13. Any bleeding event with grade 2 or higher in CTCAE 5.0 within 4 weeks prior
randomization.

14. Active infection or unexplained fever >38.5 degrees during screening or before first
treatment.

15. Participants with congenital or acquired immune deficiency (such as HIV infection), or
active hepatitis (hepatitis B reference: HBsAg positive, HBV DNA≥500 IU/ml; Hepatitis
C reference: HCV antibody positive, HCV virus copy number > upper limit of normal).

16. Received radiotherapy, chemotherapy, hormone therapy, or molecular targeted therapy,
less than 4 weeks after the completion of the last dose or less than 5 drug half-lives
before the study for oral molecular targeted drug; adverse events caused by previous
treatment (except hair loss) and not recover to ≤1 degree (CTCAE 5.0).

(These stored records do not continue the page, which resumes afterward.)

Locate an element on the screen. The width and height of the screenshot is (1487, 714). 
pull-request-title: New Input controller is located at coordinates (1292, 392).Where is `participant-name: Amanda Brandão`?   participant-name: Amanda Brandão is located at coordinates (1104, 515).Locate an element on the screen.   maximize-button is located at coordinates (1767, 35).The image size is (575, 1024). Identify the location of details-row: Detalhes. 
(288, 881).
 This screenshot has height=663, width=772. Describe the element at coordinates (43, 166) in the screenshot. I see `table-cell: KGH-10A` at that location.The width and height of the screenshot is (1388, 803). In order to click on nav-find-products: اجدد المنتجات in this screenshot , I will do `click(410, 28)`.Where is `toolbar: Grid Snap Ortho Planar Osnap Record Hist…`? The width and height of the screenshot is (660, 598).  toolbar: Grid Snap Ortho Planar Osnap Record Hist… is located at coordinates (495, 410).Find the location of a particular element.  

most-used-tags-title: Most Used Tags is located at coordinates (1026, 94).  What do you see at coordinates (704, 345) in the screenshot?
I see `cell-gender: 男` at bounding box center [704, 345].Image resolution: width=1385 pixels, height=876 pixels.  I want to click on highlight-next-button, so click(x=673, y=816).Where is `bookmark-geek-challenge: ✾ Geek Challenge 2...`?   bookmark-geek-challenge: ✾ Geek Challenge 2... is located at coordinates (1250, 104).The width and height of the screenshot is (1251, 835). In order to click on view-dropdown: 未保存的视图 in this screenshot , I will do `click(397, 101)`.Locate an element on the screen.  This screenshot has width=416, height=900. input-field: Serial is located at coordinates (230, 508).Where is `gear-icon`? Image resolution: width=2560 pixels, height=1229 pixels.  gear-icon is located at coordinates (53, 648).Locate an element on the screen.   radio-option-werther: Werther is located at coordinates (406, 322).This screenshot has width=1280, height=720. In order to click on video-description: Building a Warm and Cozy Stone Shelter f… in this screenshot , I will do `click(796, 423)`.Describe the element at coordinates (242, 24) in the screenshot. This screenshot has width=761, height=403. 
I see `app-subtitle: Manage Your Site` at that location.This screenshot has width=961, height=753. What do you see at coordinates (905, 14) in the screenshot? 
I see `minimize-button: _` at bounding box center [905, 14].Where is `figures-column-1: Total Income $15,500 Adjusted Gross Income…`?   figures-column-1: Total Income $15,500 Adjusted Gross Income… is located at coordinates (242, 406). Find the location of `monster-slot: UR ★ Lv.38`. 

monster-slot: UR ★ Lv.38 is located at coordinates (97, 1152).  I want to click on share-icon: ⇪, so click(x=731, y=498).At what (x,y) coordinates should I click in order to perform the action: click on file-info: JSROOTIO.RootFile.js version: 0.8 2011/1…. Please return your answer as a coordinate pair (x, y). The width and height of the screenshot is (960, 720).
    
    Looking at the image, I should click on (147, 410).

17. Arteriovenous thrombosis events, such as cerebrovascular accident (including transient
ischemic attack, cerebral hemorrhage, cerebral infarction), deep vein thrombosis and
pulmonary embolism, etc. occurred within 6 months.

18. History of hereditary or acquired bleeding or coagulation disorders (e.g., hemophilia,
coagulopathy, thrombocytopenia, etc.).

19. Need receive other systemic anti-tumor therapy during the study period.

20. According to the investigators' judgment the subjects had other factors that might
have led to the forced termination of the study.